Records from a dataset

◆ ◆ ◆ ◆ ◆ ◆ ◆

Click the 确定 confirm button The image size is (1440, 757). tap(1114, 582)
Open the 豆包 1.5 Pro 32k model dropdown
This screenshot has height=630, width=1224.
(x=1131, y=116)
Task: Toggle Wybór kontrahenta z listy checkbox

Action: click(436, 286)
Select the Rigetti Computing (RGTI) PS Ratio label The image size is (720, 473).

◆ ◆ ◆ ◆ ◆ ◆ ◆

Exercise prompt> All lines in the entries above that include "image" should be found and copied.

Response>
Click the 确定 confirm button The image size is (1440, 757). tap(1114, 582)
Select the Rigetti Computing (RGTI) PS Ratio label The image size is (720, 473).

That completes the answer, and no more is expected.